Libri smarriti nel flusso globale
Tre sono, per Beatriz de Moura, i talenti fondamentali di un editore: «la curiosità , che ti spinge direttamente al contenuto di un libro; la fascinazione per l’oggetto, il contenitore; e una vocazione che va formandosi e forgiandosi a mano a mano che si avanza nei distinti processi di costruzione di un libro». Cosa pensa questa protagonista dell’editoria spagnola (e non solo) del futuro del libro? La de Moura è convinta che il volume, quello di carta, si intende, non morirà : «le invenzioni migliori, le più grandi, sopravvivono. Nel corso dei tempi, l’umanità si è rivelata più saggia di quanto crediamo. Ha sempre cercato di non perdere niente per strada». C’è da sperare che il libro non sia uno dei rari oggetti smarriti per sempre.
Sul (sopravvalutato) concetto di originalità riflette Ian McEwan in un articolo sul «Guardian», prendendo spunto dalle angosce che colsero Charles Darwin quando si rese conto che un altro studioso, Alfred Wallace, avrebbe potuto insidiare la sua primogenitura nell’elaborazione della teoria dell’evoluzione.
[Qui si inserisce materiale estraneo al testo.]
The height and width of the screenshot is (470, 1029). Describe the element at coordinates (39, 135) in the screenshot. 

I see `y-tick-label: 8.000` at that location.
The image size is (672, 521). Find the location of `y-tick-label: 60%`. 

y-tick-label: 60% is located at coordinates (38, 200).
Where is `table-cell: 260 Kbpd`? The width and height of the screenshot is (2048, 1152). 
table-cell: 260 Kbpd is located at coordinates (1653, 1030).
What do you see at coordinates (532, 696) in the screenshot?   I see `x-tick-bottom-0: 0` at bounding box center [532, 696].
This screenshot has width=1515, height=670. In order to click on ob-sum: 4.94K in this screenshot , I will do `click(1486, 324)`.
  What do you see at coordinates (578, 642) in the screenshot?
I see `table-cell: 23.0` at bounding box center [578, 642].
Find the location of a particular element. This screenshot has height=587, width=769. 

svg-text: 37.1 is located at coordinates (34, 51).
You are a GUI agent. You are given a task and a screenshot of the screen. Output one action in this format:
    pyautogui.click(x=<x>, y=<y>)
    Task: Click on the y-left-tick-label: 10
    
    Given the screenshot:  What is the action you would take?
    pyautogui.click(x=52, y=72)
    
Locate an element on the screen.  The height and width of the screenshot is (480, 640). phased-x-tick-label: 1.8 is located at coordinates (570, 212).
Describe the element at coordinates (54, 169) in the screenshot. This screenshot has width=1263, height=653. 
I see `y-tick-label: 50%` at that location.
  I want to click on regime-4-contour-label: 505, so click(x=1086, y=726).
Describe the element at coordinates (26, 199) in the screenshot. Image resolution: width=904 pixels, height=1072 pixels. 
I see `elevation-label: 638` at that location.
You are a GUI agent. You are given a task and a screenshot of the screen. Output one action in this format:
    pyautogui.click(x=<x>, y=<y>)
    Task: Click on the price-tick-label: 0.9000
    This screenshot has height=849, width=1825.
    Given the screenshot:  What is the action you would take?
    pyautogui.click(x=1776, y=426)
Fu proprio la corrispondenza con Wallace a spingere Darwin a dare molto rapidamente forma agli studi su cui lavorava da più di vent’anni. «Nei tempi moderni siamo giunti a dare per scontato nell’arte – in letteratura come in pittura e nel cinema – l’idea vitale e duratura di originalità », scrive McEwan, notando come questa porti con sé «una creazione quasi divina dal nulla». Il prodotto «porta il marchio della personalità », ragion per cui l’individuo «è proprietario del suo lavoro». Intorno a questo sistema, rileva l’autore di Bambini nel tempo, è nato un gigantesco corpus giuridico, cosicché «i paesi che non aderiscono alla Convenzione di Berna e ad altri accordi internazionali relativi ai diritti di proprietà intellettuale si trovano esclusi dal flusso di una cultura globalizzata». Ma fino a quando, si chiede McEwan, l’artista potrà continuare a considerarsi come «una chioccia che cova le sue uova»?